As facilidades no setor, conforme a apuração, seriam obtidas em troca do financiamento de campanhas eleitorais de candidatos e da cooptação de servidores e agentes públicos. Candidato a deputado estadual, Danilo Morgado (PL) foi preso durante a operação; ele é investigado por suposto envolvimento com o núcleo político do PCC, e a polícia apura se sua campanha municipal de 2024 foi financiada pela facção.

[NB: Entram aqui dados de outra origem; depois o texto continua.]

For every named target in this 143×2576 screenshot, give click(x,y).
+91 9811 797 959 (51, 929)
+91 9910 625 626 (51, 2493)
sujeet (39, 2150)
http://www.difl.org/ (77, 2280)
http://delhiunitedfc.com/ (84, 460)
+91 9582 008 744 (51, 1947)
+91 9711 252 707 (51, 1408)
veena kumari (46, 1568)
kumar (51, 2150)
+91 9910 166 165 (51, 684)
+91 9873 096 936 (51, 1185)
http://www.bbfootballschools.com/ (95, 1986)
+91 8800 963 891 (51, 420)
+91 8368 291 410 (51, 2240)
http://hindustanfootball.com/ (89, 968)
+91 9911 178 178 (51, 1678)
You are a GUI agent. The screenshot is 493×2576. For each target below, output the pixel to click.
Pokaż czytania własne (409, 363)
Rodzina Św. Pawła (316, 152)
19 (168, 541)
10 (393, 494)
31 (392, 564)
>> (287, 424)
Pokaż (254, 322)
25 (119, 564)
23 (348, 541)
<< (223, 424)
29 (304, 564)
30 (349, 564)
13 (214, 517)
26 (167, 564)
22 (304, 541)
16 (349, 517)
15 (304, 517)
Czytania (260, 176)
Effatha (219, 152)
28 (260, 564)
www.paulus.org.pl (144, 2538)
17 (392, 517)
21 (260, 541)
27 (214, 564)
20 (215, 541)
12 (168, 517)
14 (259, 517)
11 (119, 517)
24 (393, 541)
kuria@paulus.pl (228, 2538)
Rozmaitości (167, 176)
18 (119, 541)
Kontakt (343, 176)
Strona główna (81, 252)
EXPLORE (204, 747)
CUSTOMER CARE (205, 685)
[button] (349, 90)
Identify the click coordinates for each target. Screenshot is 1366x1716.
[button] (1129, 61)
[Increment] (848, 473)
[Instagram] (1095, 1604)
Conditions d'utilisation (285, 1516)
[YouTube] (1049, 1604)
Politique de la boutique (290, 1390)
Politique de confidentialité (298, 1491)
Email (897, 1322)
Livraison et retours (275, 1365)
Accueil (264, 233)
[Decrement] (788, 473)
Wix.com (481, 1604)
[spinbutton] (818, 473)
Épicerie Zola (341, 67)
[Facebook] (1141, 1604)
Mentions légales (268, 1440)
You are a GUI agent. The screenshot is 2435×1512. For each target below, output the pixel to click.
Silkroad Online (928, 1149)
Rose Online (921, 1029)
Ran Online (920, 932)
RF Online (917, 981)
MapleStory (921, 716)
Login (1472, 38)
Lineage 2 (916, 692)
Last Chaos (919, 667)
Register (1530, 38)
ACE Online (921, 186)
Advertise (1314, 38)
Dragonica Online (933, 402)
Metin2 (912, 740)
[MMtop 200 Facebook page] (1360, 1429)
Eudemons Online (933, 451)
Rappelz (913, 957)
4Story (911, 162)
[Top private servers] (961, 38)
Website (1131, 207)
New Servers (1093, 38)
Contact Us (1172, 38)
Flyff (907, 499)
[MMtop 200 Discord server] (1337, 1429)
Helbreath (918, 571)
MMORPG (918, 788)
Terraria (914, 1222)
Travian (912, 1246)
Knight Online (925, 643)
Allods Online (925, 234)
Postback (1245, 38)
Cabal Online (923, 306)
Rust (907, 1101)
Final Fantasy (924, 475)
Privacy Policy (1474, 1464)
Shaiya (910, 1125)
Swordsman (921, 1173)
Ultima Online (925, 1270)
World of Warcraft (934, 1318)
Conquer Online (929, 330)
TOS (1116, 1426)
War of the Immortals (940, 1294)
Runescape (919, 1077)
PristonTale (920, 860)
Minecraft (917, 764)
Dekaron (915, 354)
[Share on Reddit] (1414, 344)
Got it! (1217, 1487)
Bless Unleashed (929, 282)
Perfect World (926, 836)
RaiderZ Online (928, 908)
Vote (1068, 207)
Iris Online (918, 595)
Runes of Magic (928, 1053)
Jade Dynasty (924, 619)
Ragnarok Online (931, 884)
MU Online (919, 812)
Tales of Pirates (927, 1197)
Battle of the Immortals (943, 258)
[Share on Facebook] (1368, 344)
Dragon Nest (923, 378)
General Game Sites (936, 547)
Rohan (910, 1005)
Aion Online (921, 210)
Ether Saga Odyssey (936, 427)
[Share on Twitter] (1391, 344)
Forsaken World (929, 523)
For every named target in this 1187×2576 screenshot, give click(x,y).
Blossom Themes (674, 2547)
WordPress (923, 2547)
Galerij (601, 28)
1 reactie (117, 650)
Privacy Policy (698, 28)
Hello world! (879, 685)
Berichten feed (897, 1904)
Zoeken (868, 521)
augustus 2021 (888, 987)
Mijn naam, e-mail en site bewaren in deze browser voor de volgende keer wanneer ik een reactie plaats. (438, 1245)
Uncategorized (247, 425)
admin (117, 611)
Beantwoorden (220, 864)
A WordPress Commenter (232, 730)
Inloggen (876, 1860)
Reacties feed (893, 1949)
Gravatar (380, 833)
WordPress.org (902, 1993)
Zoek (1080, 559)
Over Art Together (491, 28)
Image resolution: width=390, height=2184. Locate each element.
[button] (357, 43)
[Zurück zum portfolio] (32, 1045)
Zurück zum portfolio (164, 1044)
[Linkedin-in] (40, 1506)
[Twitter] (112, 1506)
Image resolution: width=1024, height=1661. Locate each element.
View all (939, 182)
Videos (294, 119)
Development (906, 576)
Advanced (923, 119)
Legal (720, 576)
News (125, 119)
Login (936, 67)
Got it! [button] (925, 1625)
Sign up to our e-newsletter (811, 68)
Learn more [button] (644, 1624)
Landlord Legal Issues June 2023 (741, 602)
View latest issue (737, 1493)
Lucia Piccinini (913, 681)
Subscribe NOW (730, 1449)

A Operação Vectura Corrupta é um desdobramento de outra ação deflagrada em agosto de 2024, batizada de Decúrio. Na ocasião, as autoridades identificaram uma rede de comunicação entre integrantes do PCC e trocas de mensagens sobre a atuação do grupo no transporte público.

O texto da investigação menciona a contaminação, pelo crime organizado, de empresas de transporte coletivo de passageiros na capital e no interior. A Prefeitura de São Paulo afirmou que atua com rigor no caso e em conjunto com os órgãos de investigação. Milton Leite negou envolvimento e disse que se apresentará às autoridades.

As apurações seguem sob sigilo, e os citados poderão apresentar defesa ao longo do processo. A reportagem procurou os demais envolvidos e atualizará a matéria caso haja manifestação.